Stored entries
╔══

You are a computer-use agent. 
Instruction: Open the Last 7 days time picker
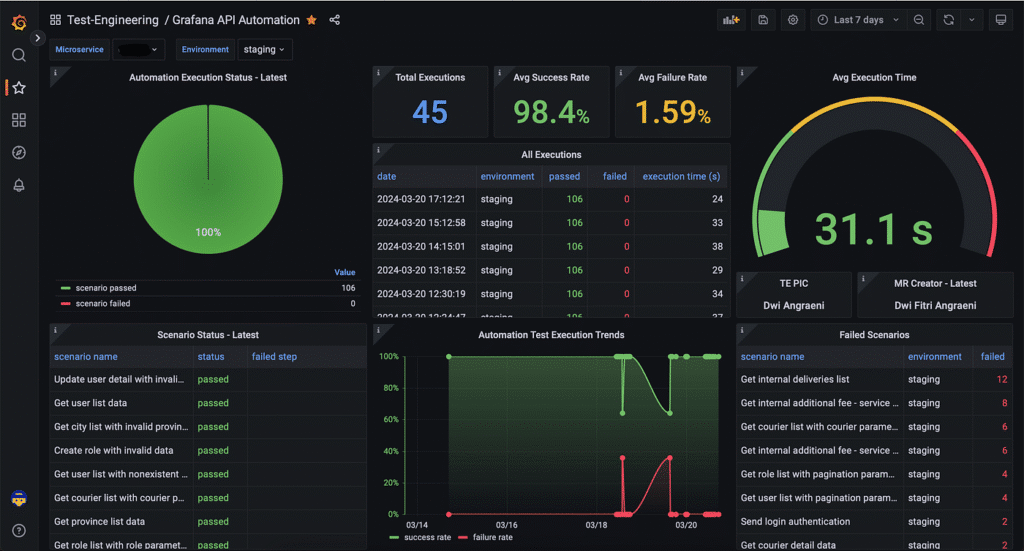(x=857, y=20)
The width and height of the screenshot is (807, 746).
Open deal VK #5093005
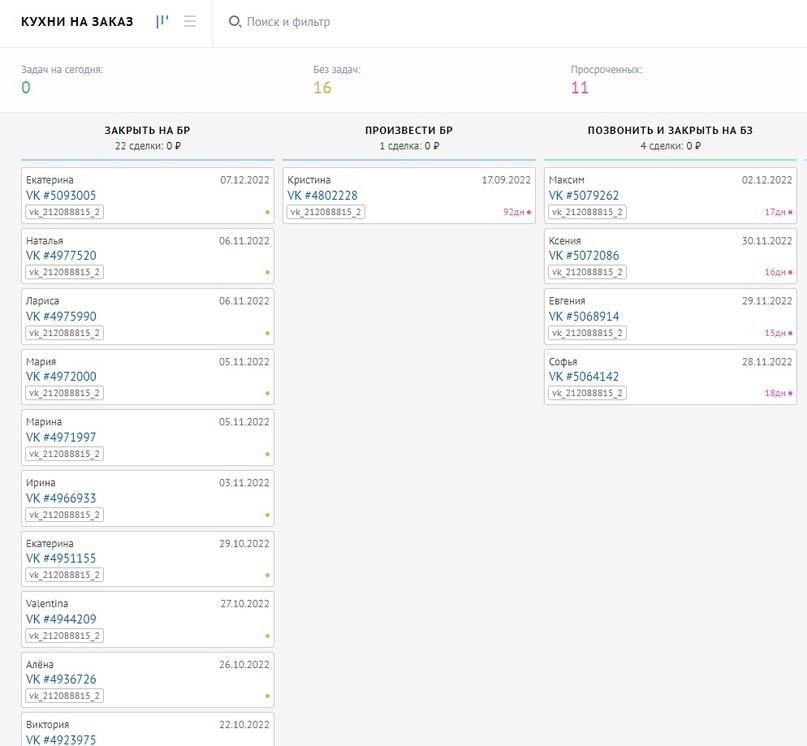pos(61,196)
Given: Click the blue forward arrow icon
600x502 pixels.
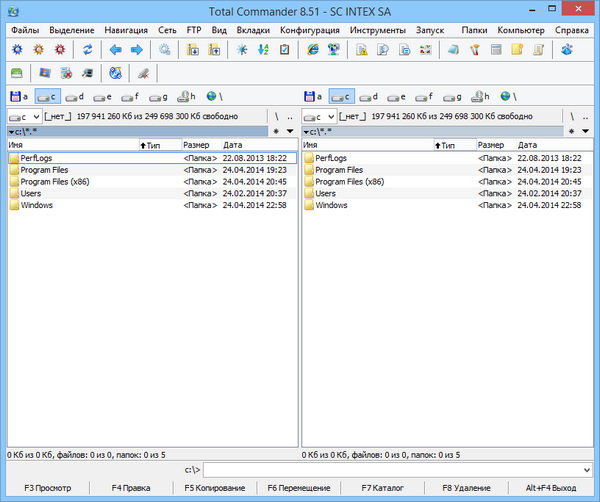Looking at the screenshot, I should pyautogui.click(x=137, y=49).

╚══

▶ _Task directions_:
Every entry above is to be set down exactly; the pictures are to be left out.

▶ _Written reply_:
You are a computer-use agent. 
Instruction: Open the Last 7 days time picker
(x=857, y=20)
The width and height of the screenshot is (807, 746).
Open deal VK #5093005
pos(61,196)
Given: Click the blue forward arrow icon
600x502 pixels.
Looking at the screenshot, I should pyautogui.click(x=137, y=49).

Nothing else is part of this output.